From my own experience, I think as players you grow into that role. When you are young, you are probably leading by example. I know where we are right now; maybe, he is going to have to speed that part up a little bit, be a little more vocal.”

It is clear that St. Louis expects Suzuki to continue grinding every day in order to grow as the Habs leader and earn the C on his chest for next season. For now, though, the new Montreal Canadiens bench boss and his staff will allow Suzuki to morph into a leadership role he feels comfortable in and not what the team or anyone else tries to dictate. Being a leader on any team is a huge task and role but on the storied Montreal Canadiens even more monumental.

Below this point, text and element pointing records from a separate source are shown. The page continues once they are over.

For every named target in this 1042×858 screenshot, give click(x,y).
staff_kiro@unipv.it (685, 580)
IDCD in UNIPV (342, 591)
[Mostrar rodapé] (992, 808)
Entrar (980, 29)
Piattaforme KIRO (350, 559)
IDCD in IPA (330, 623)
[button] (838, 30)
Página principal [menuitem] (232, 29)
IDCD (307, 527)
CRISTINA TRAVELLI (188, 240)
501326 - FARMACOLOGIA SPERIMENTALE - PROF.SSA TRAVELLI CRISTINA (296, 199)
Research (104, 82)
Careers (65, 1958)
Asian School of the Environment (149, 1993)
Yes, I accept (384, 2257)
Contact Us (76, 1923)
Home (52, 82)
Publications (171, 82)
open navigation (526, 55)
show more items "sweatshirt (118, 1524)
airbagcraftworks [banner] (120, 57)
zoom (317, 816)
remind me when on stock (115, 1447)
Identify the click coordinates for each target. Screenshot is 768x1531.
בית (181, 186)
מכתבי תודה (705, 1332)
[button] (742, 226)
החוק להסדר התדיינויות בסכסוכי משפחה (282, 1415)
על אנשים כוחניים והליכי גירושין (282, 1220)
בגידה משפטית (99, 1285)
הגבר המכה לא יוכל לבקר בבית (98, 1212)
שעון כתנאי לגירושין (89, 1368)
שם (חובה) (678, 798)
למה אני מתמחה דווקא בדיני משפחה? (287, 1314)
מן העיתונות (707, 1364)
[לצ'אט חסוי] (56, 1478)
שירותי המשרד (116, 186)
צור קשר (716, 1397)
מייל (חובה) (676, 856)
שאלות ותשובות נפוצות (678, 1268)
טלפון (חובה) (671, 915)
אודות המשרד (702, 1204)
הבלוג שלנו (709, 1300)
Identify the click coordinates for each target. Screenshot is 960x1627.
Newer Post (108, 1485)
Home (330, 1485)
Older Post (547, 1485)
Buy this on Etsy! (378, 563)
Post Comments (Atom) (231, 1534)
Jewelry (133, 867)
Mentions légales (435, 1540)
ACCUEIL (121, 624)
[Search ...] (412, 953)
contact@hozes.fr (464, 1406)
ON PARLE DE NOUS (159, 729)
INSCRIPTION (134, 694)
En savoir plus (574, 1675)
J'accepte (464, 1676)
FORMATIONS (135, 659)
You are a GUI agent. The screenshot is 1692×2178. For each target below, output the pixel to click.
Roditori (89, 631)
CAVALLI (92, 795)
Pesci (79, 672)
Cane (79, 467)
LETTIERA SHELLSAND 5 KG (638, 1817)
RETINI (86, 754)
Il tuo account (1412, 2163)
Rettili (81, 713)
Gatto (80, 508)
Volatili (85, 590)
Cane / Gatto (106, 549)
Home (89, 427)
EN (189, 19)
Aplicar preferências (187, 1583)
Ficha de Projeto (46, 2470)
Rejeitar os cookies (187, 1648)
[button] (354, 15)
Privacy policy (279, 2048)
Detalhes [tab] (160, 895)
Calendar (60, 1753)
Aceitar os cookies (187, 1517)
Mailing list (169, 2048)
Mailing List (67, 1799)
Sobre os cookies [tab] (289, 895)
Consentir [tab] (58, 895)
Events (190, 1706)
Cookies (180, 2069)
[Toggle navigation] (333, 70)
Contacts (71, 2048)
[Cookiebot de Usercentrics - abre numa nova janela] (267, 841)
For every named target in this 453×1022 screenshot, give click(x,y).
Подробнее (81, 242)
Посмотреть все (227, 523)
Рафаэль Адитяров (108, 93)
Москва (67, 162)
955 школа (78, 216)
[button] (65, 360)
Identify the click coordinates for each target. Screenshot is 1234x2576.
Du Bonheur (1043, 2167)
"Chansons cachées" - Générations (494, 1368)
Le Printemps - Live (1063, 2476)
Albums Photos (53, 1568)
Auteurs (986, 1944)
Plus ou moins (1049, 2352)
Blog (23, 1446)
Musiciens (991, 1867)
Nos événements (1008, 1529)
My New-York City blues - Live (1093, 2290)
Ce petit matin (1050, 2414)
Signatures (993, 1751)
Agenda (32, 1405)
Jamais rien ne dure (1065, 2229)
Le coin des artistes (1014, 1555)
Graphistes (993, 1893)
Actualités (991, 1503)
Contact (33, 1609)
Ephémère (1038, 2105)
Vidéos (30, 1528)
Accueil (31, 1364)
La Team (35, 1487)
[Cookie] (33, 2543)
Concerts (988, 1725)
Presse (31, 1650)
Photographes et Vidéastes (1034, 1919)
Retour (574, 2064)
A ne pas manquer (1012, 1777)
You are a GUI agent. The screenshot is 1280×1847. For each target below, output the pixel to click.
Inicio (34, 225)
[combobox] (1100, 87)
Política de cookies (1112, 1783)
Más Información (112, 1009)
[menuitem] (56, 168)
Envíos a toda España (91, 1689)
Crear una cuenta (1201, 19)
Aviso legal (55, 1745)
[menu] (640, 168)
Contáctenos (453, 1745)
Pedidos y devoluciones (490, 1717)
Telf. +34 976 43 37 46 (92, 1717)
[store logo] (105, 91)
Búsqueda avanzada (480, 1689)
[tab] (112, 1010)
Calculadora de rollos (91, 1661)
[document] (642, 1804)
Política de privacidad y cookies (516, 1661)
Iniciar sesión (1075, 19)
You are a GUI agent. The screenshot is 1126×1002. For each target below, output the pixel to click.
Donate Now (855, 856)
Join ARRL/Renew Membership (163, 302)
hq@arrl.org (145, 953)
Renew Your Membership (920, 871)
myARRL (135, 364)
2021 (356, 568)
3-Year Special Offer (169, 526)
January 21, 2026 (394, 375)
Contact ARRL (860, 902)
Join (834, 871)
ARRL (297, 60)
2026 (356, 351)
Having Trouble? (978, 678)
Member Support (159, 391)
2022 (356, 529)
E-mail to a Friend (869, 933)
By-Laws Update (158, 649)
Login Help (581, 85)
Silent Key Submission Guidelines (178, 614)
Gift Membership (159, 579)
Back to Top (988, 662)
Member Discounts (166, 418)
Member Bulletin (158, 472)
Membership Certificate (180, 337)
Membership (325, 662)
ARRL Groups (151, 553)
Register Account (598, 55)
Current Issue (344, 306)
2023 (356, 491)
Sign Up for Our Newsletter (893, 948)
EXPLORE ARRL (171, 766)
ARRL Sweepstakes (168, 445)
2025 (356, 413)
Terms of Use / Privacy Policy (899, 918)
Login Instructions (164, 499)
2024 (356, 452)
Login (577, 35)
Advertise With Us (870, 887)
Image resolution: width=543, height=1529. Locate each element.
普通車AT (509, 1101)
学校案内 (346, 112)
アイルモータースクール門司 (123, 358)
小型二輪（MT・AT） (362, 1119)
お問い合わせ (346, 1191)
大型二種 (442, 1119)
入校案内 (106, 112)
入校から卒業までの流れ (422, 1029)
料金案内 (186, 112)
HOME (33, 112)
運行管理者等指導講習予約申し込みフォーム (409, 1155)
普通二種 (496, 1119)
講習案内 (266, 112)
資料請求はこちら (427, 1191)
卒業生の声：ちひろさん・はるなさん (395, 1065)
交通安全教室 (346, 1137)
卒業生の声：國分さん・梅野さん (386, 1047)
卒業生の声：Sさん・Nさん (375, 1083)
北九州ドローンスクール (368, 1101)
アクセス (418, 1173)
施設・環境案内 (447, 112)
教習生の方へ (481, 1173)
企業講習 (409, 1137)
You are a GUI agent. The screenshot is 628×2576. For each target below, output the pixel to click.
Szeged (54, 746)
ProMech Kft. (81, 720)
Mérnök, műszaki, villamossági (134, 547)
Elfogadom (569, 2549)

“This is something you can’t force on somebody,” St. Louis said. “Leadership is something acquired. I believe that people are born with leadership qualities and I think they have examples of leaders in their life, whether it’s a coach or a parent, an uncle. …and I think when they get into a place or a stage in their life where they’re put in a leadership position, they’ve learned how to lead from example but not everybody has those leadership qualities – and I’m not saying Nick doesn’t have that – I don’t know him enough, but you can’t just force people to lead, and I think until you identify that, have a conversation with them, they’re probably going to lead by example and I think that’s something Nick has to do every day.”